In 2025, Mejes became a housemate on Pinoy Big Brother: Celebrity Collab Edition 2.0., a collaboration between ABS-CBN and GMA Network. She became one of the most well-loved housemates and finished as the Second Big Placer.

== Early life ==
Mejes has described herself as Proud Waray. Her father is Australian, while her mother is Filipino. According to her, her Australian father, who is a lawyer, left the family when she was six years old. Krystal later said that her desire to pursue acting was partly motivated by her hope of gaining her father’s attention and showing him her accomplishments.

Her interest in acting also developed after watching the ABS-CBN fantasy drama Mutya during her childhood. Inspired by the program, she became interested in performing and eventually pursued opportunities in the entertainment industry. She later moved to Manila to develop her acting career.

== Career ==
Mejes started acting at young age. The first lead acting role she got was Becca (Rebecca "Becca" Suarez / Isabella D. Acosta), the daughter of Julia Montes as 'Sara' and as 'Kara', on the drama series Doble Kara (2015-2017).

Previously, she was starring on A Love to Last (2017) and was known to be playing Amber Salvador on Nang Ngumiti ang Langit (2019). Her other work features include television series; The Haunted (2019) and short-film- Matapang (2022/2023) awarded her Best Actress from the Paris Film Awards.

She starred as Myrtle Hidalgo on Lavender Fields (2024-2025) and mystery series, What Lies Beneath as young Erica.

Mejes became a housemate on Pinoy Big Brother: Celebrity Collab Edition 2.0 in 2025, as the "Wishful Waray ng Samar." Mejes was hailed as the Kapamilya Second Big Placer.

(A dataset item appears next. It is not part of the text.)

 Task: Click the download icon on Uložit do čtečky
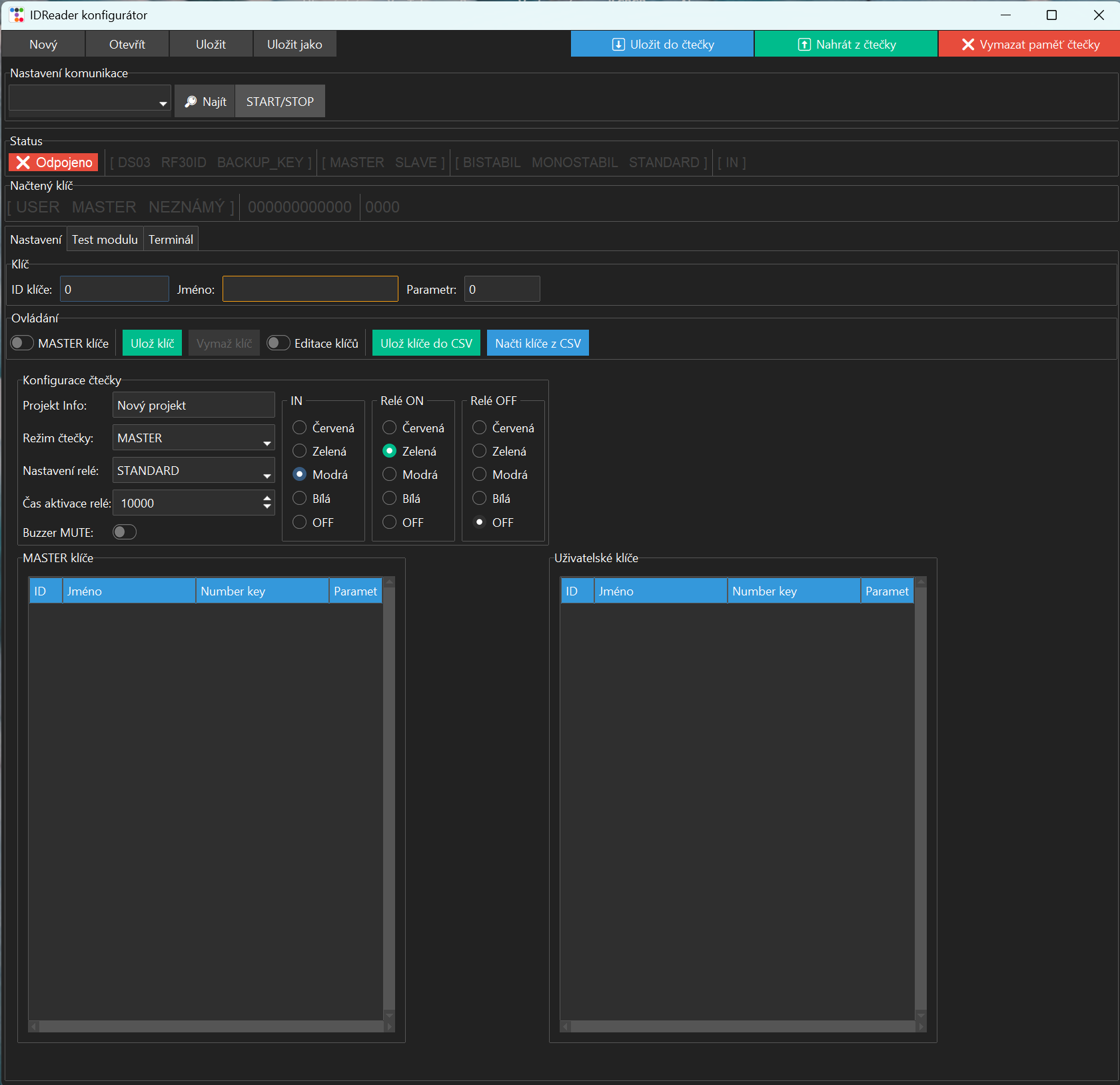coord(618,45)
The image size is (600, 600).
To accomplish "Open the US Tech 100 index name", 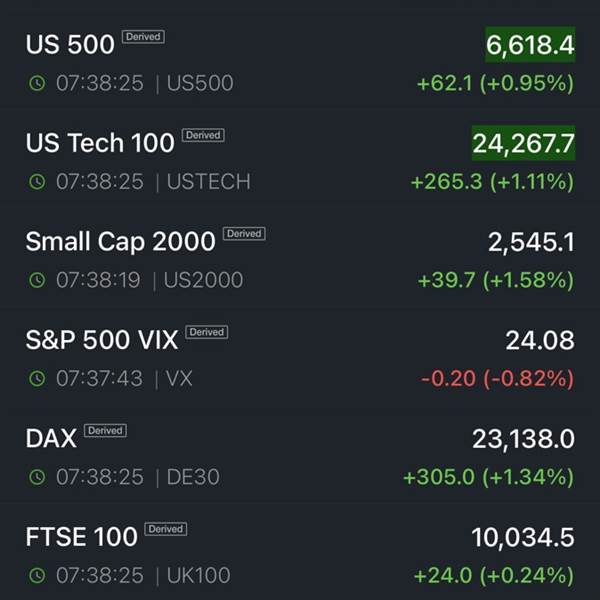I will 100,143.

=== Becoming: Fan Meet and Advocacy Concert ===

On September 26, 2026, Mejes held Becoming: Krystal Mejes Fan Meet and Advocacy Concert at the New Frontier Theater in Quezon City. The event was presented as an advocacy concert and fan meet, combining musical performances, fan interactions, and discussions connected to Mejes' advocacy work. The concert was held as part of the celebration of her tenth year in show business.

The event also introduced and highlighted Tala Gives, an outreach initiative associated with Mejes and her supporters. The initiative focuses on community outreach and charitable activities. Mejes described the project as an important part of her personal development and said that her work with Tala Gives had influenced her view of using her platform to create a positive impact.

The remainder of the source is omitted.